*THE REQUEST*: How many lines in the items below contain the word "screenshot"? Give only the number.

--- DATA SHOWN ---

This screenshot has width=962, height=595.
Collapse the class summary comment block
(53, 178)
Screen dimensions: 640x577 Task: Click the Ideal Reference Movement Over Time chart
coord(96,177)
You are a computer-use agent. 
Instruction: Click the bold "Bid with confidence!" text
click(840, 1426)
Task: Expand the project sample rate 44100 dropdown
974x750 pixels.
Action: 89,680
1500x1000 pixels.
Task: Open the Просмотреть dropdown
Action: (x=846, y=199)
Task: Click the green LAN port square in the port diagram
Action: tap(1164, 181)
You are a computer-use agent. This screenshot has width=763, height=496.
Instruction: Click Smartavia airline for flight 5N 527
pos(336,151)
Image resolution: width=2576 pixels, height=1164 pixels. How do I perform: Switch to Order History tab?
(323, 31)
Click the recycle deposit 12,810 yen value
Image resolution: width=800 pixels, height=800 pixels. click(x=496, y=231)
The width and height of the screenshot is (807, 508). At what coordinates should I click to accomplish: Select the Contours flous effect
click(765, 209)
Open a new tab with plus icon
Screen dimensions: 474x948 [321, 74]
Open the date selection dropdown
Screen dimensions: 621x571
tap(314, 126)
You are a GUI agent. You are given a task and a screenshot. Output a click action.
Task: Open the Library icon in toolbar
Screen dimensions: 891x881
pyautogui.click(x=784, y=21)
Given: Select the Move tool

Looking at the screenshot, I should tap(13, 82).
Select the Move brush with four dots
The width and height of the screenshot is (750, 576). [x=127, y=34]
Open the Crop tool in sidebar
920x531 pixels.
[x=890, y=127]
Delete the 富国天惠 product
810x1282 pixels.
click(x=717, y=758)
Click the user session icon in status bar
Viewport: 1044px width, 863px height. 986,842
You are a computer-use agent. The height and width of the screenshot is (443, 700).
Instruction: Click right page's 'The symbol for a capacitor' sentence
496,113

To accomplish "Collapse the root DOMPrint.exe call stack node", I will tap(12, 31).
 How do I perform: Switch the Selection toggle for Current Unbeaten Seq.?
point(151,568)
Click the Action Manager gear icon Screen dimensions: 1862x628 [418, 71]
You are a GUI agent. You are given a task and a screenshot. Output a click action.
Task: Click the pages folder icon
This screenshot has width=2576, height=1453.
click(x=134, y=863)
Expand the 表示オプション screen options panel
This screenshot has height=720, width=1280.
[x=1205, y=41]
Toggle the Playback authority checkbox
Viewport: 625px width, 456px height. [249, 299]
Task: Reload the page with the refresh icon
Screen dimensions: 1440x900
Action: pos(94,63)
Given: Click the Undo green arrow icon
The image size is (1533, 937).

---

*SOLVED EXERCISE*: 10